Scientific classification
- Kingdom: Animalia
- Phylum: Chordata
- Class: Aves
- Order: Passeriformes
- Family: Alaudidae
- Genus: Melanocorypha
- Species: M. mongolica
- Binomial name: Melanocorypha mongolica (Pallas, 1776)
- Synonyms: Alauda mongolica;

= Mongolian lark =

- Genus: Melanocorypha
- Species: mongolica
- Authority: (Pallas, 1776)
- Conservation status: LC
- Synonyms: Alauda mongolica

Species of bird

The Mongolian lark (Melanocorypha mongolica) is a species of lark in the family Alaudidae found from southern Russia and Mongolia to central China.

The Mongolian lark is known for its elaborate singing and even well into adulthood, is able to learn new songs. While female Mongolian larks don't sing, they have noteworthy song control nuclei with strong connectivity. Male Mongolian larks have large song bouts and song phrases that allow them to have extremely large song control nuclei.

It is an indicator species for avian biodiversity in the Mongolian steppes.

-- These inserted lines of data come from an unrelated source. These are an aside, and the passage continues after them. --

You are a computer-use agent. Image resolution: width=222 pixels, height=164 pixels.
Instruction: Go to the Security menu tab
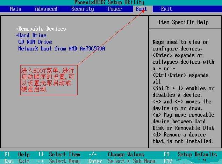(83, 9)
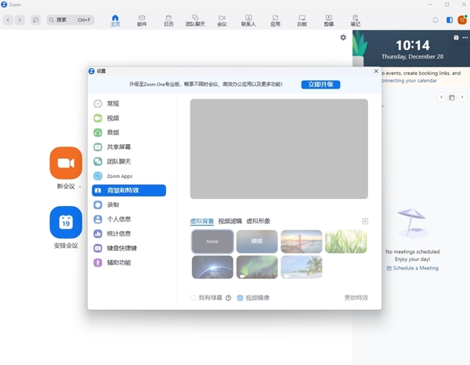Switch to the 视频滤镜 tab

pos(230,221)
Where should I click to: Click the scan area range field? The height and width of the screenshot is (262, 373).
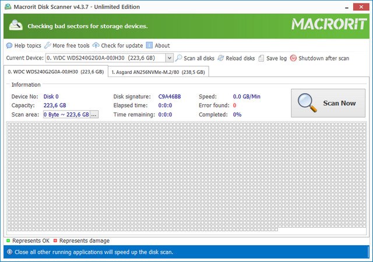point(66,115)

It is most often seen alone.

Its predators include the Saker Falcon.

==Taxonomy and systematics==
The black lark was originally placed in the genus Alauda. Alternate names for the black lark include Mongolian sand-lark and Mongolian skylark.

== Description ==
Its head is pale brown, with a red crown. Its upper part is reddish-brown, and its lower part is yellowish-white.

== Nesting ==
On average, it lays clutches of 3.3 eggs and incubates them for 13 days. They remain nestlings for 10 days. About half of its eggs tend to survive.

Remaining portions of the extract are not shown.